Exercise goal: Set down the records word for word, starting at the line that contains "Open the Переходы" and ending at the last line of the records, with both ends included.

━━━━━ Provided data

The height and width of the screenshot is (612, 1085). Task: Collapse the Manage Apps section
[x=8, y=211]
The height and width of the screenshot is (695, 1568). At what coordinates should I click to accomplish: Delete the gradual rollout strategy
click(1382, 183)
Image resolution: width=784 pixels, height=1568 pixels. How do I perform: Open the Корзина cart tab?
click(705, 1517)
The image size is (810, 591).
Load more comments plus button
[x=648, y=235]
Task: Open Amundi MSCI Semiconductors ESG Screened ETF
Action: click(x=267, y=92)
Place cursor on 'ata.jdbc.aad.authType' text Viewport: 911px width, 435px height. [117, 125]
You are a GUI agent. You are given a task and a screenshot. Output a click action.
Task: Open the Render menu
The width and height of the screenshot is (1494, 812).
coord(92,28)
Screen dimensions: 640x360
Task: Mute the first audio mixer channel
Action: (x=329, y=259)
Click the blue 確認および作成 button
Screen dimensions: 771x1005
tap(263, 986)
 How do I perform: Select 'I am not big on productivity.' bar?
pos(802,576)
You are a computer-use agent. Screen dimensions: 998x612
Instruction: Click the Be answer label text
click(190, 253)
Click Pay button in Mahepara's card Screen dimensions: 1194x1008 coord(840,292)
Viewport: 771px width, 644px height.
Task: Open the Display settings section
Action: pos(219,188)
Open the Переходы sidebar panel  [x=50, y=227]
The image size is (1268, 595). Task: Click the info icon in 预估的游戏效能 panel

━━━━━━━━━━

Task result:
Open the Переходы sidebar panel  [x=50, y=227]
The image size is (1268, 595). Task: Click the info icon in 预估的游戏效能 panel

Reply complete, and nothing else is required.